--- Objective ---
Replace "thumbnail" with "image" in the items from the line with "This screenshot has height=823, width=1080." to the line with "will (521, 71).", and write those lines out again with nothing else changed.

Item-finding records
______
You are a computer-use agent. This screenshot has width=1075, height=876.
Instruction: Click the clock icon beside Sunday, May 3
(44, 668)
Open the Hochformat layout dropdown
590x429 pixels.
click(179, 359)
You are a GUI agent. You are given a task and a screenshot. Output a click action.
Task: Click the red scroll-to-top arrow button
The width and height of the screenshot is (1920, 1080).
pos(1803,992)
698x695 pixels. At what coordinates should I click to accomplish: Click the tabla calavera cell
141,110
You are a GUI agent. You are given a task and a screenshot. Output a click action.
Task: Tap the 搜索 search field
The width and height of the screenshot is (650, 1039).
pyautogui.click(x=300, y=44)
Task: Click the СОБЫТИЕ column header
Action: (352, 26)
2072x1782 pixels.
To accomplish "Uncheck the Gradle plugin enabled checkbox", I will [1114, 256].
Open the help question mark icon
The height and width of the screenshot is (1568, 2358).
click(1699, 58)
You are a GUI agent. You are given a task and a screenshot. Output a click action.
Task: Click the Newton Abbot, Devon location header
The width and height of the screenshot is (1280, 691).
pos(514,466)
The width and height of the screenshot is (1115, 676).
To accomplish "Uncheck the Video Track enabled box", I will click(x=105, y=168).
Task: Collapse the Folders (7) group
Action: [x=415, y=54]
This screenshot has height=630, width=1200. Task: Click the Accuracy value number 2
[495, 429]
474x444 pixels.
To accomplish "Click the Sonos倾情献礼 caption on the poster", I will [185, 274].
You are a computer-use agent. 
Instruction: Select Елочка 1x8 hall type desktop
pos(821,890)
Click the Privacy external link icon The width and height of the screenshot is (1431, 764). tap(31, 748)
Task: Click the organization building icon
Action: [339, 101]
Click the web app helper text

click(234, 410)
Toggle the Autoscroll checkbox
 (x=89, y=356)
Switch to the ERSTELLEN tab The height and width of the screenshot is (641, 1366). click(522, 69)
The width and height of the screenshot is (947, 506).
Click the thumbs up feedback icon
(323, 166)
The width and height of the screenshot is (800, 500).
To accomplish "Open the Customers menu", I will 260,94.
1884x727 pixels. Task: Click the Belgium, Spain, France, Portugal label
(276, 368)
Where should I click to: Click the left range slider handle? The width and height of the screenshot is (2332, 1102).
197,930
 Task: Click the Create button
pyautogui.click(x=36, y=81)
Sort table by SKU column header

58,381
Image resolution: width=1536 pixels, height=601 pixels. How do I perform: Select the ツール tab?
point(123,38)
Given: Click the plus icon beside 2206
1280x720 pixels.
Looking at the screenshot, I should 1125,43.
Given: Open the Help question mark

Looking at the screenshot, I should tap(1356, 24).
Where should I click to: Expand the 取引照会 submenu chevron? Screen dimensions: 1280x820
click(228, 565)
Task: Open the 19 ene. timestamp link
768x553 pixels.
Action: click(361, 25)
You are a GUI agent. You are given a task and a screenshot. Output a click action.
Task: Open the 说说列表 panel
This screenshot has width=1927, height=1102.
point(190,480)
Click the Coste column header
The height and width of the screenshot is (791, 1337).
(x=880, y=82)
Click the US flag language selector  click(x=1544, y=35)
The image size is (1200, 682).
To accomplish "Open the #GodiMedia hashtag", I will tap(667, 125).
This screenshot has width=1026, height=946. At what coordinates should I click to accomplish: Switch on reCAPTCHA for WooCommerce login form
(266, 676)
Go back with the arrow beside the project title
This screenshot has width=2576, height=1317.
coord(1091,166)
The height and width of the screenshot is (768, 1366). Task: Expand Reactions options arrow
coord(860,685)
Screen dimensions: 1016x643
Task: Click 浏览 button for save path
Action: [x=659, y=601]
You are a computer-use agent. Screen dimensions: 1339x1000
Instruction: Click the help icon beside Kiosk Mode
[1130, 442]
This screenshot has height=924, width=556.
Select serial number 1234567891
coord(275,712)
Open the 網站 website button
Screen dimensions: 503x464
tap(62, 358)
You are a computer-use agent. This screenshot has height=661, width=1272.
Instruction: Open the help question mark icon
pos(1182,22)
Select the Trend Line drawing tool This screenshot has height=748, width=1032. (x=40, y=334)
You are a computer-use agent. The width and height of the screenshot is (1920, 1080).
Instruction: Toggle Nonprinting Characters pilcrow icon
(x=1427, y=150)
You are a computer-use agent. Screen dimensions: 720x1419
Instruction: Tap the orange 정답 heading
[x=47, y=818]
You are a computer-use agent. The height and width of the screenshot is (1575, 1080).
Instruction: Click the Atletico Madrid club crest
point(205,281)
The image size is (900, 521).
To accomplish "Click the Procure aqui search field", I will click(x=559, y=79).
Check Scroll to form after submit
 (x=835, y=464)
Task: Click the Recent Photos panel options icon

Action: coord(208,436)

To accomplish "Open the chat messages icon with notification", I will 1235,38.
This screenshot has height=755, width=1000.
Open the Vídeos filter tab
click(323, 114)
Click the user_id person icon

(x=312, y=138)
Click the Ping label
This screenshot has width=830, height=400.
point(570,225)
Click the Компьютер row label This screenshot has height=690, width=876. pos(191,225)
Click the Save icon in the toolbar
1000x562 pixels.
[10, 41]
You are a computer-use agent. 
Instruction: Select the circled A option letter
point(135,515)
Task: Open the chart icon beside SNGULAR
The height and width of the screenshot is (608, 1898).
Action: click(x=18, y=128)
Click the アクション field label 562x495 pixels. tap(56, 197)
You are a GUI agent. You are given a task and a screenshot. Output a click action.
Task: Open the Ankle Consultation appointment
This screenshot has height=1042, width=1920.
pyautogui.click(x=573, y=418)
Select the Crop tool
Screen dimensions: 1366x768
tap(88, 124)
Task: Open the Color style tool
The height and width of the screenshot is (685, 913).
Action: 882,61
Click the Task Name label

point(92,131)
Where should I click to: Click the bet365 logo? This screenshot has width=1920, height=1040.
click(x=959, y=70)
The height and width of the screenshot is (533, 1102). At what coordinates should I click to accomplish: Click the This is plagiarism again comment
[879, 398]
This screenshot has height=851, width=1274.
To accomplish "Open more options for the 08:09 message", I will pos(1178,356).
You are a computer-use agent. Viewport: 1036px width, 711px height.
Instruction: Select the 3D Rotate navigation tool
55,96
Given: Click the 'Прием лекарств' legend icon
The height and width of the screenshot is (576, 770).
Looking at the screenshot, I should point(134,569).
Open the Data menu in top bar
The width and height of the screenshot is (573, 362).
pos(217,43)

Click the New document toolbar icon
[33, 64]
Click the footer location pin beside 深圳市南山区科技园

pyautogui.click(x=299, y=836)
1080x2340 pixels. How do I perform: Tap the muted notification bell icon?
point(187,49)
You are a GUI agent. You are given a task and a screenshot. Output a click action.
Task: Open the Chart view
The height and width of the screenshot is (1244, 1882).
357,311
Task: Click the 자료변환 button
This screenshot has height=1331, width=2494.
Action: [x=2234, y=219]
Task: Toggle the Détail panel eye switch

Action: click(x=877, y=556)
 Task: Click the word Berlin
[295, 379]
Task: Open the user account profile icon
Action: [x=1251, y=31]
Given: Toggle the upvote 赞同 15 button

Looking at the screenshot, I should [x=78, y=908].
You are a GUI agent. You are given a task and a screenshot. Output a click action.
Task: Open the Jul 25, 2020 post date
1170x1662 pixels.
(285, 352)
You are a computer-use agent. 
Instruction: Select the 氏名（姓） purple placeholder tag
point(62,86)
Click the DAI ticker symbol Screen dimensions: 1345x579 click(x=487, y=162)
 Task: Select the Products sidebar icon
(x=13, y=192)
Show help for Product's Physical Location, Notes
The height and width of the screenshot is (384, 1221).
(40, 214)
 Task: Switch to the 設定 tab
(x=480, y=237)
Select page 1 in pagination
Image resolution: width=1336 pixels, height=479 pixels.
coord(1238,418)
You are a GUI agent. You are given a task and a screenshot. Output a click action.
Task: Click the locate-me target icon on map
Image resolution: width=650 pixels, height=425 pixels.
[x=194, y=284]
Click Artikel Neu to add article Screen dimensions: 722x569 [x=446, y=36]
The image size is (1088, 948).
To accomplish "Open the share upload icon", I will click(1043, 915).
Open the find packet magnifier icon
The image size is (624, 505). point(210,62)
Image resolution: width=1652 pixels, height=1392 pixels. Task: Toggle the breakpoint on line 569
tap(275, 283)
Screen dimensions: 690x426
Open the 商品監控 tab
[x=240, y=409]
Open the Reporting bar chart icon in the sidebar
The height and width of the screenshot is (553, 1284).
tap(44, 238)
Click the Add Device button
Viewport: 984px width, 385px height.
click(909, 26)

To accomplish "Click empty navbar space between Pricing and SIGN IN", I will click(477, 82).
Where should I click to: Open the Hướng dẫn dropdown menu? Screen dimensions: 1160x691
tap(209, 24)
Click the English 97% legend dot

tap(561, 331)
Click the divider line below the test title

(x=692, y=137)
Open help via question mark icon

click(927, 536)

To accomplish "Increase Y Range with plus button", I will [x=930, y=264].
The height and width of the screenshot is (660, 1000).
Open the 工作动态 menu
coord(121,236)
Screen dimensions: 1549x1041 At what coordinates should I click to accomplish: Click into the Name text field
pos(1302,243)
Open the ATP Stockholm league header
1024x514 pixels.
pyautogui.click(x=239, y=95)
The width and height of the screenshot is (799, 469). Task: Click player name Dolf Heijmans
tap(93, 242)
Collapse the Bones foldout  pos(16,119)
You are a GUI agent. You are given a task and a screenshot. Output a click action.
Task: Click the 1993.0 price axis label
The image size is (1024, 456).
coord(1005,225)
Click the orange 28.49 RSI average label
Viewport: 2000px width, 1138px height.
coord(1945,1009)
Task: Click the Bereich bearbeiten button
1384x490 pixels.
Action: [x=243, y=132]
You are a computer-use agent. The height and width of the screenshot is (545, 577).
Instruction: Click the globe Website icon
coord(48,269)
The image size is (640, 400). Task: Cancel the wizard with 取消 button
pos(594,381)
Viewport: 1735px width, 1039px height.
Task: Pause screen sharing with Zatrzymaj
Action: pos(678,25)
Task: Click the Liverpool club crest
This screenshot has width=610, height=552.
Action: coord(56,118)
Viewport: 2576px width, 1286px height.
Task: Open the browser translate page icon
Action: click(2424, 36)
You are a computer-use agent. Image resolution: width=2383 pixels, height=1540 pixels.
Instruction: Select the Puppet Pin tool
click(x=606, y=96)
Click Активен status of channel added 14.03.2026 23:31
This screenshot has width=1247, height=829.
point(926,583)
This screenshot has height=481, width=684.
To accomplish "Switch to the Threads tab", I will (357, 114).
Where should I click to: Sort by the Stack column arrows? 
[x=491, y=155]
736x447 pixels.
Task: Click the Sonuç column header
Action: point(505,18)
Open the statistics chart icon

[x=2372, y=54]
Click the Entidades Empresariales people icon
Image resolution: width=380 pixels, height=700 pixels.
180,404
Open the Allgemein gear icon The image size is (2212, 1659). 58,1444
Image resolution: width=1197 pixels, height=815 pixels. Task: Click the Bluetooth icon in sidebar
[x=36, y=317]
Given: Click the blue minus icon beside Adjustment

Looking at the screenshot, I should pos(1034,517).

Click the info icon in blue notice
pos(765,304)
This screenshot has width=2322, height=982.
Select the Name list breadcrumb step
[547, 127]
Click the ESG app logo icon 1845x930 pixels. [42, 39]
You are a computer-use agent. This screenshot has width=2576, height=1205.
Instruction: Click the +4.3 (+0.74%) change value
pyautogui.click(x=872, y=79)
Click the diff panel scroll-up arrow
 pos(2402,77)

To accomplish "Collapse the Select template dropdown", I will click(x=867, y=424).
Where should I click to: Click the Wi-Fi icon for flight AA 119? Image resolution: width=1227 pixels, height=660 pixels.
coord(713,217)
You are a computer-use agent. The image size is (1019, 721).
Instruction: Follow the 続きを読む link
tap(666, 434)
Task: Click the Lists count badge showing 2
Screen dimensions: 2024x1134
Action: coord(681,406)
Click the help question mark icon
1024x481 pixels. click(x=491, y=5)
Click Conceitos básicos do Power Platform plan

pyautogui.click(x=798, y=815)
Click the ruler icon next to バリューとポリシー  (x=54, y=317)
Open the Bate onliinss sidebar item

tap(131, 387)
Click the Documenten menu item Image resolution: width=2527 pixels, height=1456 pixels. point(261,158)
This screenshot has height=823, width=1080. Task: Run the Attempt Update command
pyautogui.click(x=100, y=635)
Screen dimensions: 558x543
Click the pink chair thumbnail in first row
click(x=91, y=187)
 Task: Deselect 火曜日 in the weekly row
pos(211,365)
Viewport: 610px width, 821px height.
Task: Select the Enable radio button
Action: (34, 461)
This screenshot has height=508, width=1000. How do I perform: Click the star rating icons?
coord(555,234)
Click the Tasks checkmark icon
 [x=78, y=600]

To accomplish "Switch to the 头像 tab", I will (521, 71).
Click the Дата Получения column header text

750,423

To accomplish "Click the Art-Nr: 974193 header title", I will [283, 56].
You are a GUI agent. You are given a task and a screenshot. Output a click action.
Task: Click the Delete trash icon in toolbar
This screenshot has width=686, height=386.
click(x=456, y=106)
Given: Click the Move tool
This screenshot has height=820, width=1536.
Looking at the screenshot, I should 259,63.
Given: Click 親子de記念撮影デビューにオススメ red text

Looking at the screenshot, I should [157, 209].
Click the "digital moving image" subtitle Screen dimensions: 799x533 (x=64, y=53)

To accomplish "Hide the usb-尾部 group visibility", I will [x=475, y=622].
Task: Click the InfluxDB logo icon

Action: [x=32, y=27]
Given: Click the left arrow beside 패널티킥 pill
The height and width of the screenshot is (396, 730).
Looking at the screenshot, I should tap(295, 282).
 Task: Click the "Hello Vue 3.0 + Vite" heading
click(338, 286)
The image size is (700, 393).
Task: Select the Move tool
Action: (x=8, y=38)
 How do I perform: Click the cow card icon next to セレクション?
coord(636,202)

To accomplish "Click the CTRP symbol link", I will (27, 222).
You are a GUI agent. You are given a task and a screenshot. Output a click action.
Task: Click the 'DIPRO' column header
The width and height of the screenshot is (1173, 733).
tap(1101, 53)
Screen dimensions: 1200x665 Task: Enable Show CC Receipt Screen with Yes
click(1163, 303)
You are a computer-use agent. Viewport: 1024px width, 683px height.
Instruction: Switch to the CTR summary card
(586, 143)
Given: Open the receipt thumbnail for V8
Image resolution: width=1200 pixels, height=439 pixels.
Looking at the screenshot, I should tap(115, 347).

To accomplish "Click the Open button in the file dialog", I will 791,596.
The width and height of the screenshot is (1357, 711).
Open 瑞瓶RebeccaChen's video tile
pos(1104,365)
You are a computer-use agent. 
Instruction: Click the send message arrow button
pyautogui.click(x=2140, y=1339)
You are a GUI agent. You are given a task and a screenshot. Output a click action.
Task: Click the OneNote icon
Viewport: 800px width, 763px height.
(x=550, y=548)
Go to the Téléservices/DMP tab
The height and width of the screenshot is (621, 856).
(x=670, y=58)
______
--- Correct response ---
This screenshot has height=823, width=1080. Task: Run the Attempt Update command
pyautogui.click(x=100, y=635)
Screen dimensions: 558x543
Click the pink chair image in first row
click(x=91, y=187)
 Task: Deselect 火曜日 in the weekly row
pos(211,365)
Viewport: 610px width, 821px height.
Task: Select the Enable radio button
Action: (34, 461)
This screenshot has height=508, width=1000. How do I perform: Click the star rating icons?
coord(555,234)
Click the Tasks checkmark icon
 [x=78, y=600]

To accomplish "Switch to the 头像 tab", I will (521, 71).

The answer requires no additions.